What is required
Copy out the entries below exactly as they stand, but only from the line containing "Given: Click the add media file icon" through the line containing "You are a computer-use agent. Image".
§
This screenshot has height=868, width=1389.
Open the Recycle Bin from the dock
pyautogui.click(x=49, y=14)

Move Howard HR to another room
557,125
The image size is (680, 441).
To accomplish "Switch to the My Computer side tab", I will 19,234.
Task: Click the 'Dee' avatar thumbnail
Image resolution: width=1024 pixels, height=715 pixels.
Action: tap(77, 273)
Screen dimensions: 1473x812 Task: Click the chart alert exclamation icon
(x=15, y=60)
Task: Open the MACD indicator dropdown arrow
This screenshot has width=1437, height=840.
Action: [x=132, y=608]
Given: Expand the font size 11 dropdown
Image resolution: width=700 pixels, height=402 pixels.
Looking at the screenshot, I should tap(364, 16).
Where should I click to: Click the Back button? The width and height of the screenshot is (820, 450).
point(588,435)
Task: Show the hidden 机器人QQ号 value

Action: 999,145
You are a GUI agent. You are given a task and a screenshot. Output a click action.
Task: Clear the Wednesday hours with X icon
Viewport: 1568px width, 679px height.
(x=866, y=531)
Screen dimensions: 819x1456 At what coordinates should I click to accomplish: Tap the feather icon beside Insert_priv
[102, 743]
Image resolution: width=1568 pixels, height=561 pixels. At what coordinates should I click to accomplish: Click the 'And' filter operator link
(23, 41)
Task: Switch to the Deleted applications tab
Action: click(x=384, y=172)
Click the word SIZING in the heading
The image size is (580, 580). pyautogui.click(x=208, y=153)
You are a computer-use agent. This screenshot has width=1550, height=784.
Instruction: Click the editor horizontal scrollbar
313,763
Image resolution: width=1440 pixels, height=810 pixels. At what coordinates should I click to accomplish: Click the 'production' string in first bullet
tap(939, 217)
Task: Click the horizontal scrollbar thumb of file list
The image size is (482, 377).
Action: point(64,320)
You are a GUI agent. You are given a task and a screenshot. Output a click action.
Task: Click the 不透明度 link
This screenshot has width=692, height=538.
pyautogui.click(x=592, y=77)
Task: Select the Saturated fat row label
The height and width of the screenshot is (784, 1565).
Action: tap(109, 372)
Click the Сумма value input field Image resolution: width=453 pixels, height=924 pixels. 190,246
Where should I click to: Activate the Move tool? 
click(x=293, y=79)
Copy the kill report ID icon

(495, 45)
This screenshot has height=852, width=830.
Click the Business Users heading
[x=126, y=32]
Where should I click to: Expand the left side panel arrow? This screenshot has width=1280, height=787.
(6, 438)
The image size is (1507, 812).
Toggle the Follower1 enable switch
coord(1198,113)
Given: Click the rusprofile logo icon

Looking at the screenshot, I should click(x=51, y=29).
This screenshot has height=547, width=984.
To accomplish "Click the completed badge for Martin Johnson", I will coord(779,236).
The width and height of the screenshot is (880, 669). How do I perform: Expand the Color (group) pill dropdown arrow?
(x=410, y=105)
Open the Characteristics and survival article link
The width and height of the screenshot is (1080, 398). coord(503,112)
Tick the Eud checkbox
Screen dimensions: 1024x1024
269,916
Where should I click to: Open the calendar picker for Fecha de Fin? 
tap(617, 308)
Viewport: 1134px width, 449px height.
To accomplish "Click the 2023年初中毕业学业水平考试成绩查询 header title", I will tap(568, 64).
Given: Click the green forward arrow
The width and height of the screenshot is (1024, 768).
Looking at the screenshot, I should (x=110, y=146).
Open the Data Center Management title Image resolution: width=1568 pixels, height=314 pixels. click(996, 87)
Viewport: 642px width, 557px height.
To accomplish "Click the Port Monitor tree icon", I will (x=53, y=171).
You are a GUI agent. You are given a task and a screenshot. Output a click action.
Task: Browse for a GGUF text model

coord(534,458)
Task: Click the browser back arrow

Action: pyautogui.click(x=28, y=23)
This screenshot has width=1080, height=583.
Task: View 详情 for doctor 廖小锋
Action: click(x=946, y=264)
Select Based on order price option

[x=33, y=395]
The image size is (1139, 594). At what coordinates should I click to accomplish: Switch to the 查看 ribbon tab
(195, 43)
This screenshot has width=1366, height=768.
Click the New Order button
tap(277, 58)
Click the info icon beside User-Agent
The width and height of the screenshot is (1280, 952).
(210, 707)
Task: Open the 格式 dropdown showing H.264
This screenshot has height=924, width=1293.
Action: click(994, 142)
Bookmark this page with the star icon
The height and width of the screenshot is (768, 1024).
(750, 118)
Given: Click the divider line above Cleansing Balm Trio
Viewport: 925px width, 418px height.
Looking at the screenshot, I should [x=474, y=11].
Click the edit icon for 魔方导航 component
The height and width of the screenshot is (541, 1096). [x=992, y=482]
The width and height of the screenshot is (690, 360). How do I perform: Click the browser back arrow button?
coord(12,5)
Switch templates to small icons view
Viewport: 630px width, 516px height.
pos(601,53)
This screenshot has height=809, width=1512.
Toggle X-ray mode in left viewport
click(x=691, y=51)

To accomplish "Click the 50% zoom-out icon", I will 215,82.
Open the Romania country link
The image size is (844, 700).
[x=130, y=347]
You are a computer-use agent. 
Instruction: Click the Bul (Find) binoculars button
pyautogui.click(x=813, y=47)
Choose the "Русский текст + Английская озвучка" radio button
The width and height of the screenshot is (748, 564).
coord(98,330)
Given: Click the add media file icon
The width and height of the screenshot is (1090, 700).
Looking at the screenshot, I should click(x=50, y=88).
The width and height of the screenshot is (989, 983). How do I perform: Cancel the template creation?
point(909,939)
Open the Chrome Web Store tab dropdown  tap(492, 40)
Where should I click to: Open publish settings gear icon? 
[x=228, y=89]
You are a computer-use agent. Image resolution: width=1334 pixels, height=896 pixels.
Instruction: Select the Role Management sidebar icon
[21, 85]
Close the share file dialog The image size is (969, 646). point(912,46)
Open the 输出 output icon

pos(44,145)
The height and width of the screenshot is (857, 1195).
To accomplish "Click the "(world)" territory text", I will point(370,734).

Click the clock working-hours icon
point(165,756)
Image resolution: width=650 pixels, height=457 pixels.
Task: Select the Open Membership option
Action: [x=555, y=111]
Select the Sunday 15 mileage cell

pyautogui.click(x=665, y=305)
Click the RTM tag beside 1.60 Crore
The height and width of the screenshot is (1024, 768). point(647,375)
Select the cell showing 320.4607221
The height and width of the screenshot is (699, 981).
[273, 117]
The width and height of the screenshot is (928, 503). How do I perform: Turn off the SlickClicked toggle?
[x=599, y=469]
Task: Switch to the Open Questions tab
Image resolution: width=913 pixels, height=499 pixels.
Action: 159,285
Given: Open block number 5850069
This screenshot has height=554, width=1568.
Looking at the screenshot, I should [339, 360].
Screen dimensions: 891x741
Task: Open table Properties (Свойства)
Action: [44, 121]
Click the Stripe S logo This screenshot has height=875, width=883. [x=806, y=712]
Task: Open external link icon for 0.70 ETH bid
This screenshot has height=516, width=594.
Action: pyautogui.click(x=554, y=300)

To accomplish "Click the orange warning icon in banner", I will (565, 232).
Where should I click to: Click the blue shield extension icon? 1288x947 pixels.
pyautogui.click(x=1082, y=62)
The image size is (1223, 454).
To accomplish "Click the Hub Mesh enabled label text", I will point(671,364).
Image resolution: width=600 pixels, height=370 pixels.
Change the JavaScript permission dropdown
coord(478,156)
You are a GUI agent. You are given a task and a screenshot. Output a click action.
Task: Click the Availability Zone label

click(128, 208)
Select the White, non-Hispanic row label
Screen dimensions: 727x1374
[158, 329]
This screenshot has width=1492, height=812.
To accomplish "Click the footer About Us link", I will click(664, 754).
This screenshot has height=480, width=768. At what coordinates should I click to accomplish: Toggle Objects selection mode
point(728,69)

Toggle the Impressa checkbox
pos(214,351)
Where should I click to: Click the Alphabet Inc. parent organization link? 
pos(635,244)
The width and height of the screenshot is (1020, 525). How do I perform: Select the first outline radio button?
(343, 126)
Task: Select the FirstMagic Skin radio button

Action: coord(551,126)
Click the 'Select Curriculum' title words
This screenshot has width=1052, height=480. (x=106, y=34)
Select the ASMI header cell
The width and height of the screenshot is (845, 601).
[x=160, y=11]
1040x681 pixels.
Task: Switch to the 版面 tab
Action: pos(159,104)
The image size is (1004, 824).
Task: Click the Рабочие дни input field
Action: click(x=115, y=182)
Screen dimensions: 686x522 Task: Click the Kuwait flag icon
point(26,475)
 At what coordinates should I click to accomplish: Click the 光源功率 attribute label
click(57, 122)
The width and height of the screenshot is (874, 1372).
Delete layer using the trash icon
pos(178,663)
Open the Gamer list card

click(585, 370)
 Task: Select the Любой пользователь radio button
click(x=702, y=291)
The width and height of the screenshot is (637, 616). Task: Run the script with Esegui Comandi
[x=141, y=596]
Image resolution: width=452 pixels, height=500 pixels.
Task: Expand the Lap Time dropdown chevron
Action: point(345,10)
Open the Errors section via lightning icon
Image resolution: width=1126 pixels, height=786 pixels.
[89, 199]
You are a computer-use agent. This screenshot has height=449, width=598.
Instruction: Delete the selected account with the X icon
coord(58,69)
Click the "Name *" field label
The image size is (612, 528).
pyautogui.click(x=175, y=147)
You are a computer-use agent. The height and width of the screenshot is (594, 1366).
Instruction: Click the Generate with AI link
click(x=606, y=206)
§
Response area
Given: Click the add media file icon
The width and height of the screenshot is (1090, 700).
Looking at the screenshot, I should click(x=50, y=88).
The width and height of the screenshot is (989, 983). How do I perform: Cancel the template creation?
point(909,939)
Open the Chrome Web Store tab dropdown  tap(492, 40)
Where should I click to: Open publish settings gear icon? 
[x=228, y=89]
You are a computer-use agent. Image resolution: width=1334 pixels, height=896 pixels.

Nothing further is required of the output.